• _Extract_:
## Begin

Don’t worry about the large number of directories and files the Spark project comes with; we will cover most of these in the rest of this book. For now, let’s dive in right away and try out Spark’s Python and Scala shells. We will start by running some of the examples that come with Spark. Then we will write, compile and run a simple Spark Job of our own.
All of the work we will do in this chapter will be with Spark running in “local mode”, i.e. non-distributed mode, which only uses a single machine. Spark can run in a variety of different modes, or environments. Beyond local mode, Spark can also be run on Mesos, YARN, on top of a Standalone Scheduler that is included in the Spark distribution. We will cover the various deployment modes in detail in chapter (to come).
Introduction to Spark’s Python and Scala Shells

Spark comes with interactive shells that make ad-hoc data analysis easy. Spark’s shells will feel familiar if you have used other shells such as those in R, Python, and Scala, or operating system shells like Bash or the Windows command prompt.
Unlike most other shells, however, which let you manipulate data using the disk and memory on a single machine, Spark’s shells allow you to interact with data that is distributed on disk or in memory across many machines, and Spark takes care of automatically distributing this processing.
Because Spark can load data into memory, many distributed computations, even ones that process terabytes of data across dozens of machines, can finish running in a few seconds. This makes the sort of iterative, ad-hoc, and exploratory analysis commonly done in shells a good fit for Spark. Spark provides both Python and Scala shells that have been augmented to support connecting to a cluster.


Note
Most of this book includes code in all of Spark’s languages, but interactive shells are only available in Python and Scala. Because a shell is very useful for learning the API, we recommend using one of these languages for these examples even if you are a Java developer. The API is the same in every language.


The easiest way to demonstrate the power of Spark’s shells is to start using one of them for some simple data analysis. Let’s walk through the example from the Quick Start Guide in the official Spark documentation [5].
The first step is to open up one of Spark’s shells. To open the Python version of the Spark Shell, which we also refer to as the PySpark Shell, go into your Spark directory and type:
bin/pyspark
(Or bin\pyspark in Windows.) To open the Scala version of the shell, type:
bin/spark-shell
The shell prompt should appear within a few seconds. When the shell starts, you will notice a lot of log messages. You may need to hit [Enter] once to clear the log output, and get to a shell prompt. Figure Figure 2-1 shows what the PySpark shell looks like when you open it.

## End

Could you carry on the passage about Spark's Python and Scala shells from its last sentence? The data comes from a separate source.

• _Collected material_:
## Begin

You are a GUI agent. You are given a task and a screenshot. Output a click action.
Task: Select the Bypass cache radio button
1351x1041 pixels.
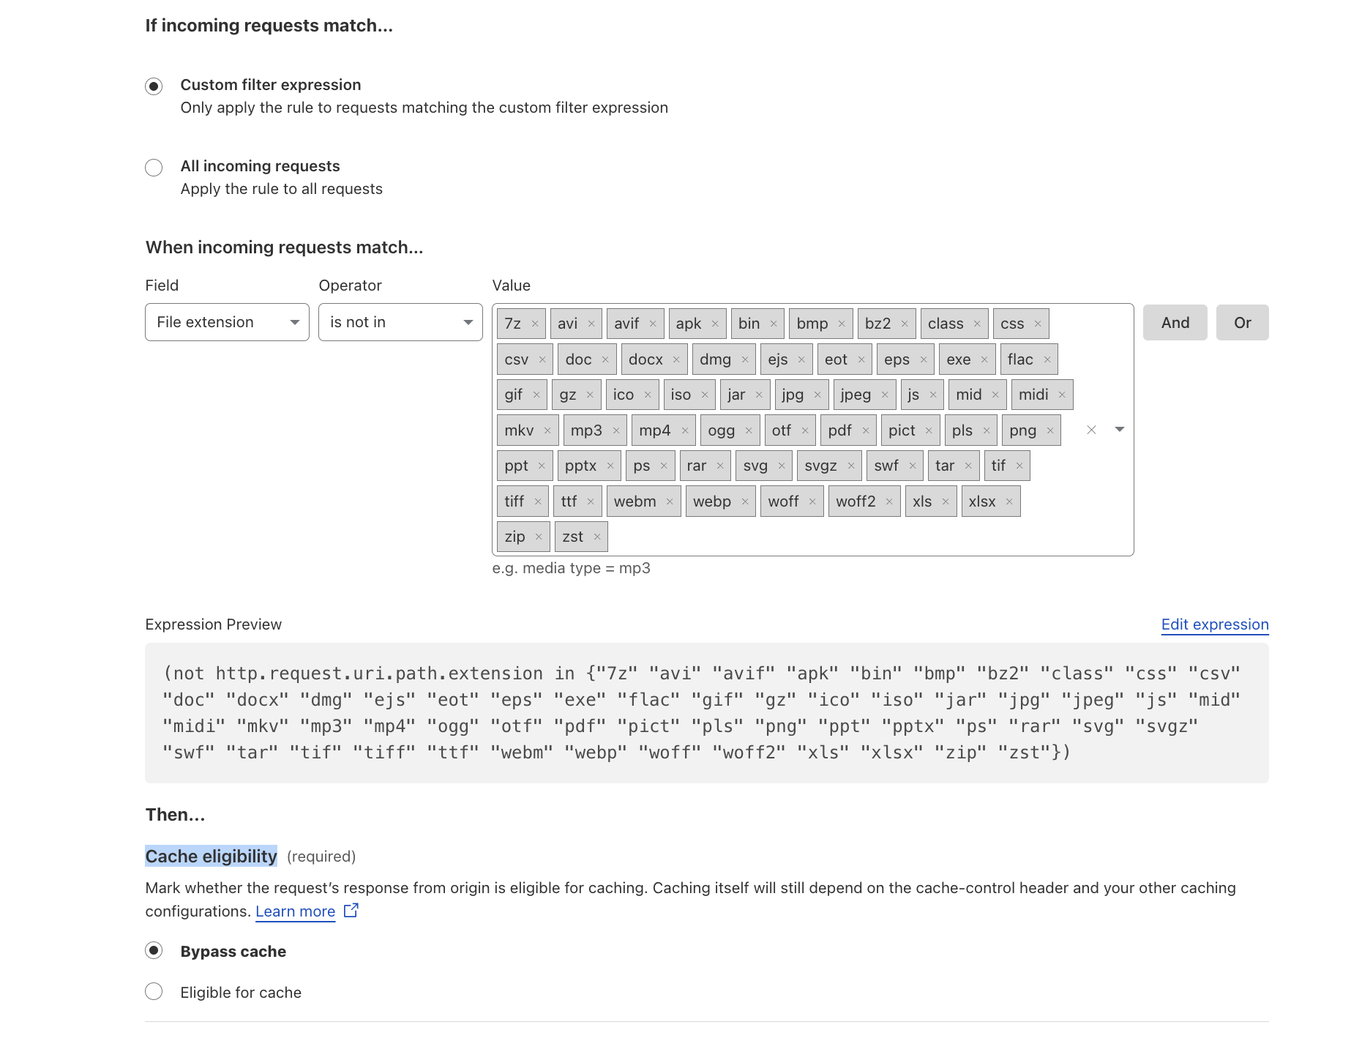pos(154,951)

## End

• _Result for this task_:
The PySpark Shell With Default Logging Output
Figure 2-1. The PySpark Shell With Default Logging Output
You may find the logging statements that get printed in the shell distracting. You can control the verbosity of the logging. To do this, you can create a file in the conf directory called log4j.properties. The Spark developers already include a template for this file called log4j.properties.template. To make the logging less verbose, make a copy of conf/log4j.properties.template called conf/log4j.properties and find the following line:
log4j.rootCategory=INFO, console
Then lower the log level so that we only show WARN message and above by changing it to the following:
log4j.rootCategory=WARN, console
When you re-open the shell, you should see less output.
The PySpark Shell With Less Logging Output
Figure 2-2. The PySpark Shell With Less Logging Output


Using IPython
IPython is an enhanced Python shell that many Python users prefer, offering features such as tab completion. You can find instructions for installing it at http://ipython.org. You can use IPython with Spark by setting the IPYTHON environment variable to 1:
IPYTHON=1 ./bin/pyspark
To use the IPython Notebook, which is a web browser based version of IPython, use:
IPYTHON_OPTS="notebook" ./bin/pyspark
On Windows, set the environment variable and run the shell as follows:
set IPYTHON=1
bin\pyspark


In Spark we express our computation through operations on distributed collections that are automatically parallelized across the cluster. These collections are called a Resilient Distributed Datasets, or RDDs. RDDs are Spark’s fundamental abstraction for distributed data and computation.
Before we say more about RDDs, let’s create one in the shell from a local text file and do some very simple ad-hoc analysis by following the example below.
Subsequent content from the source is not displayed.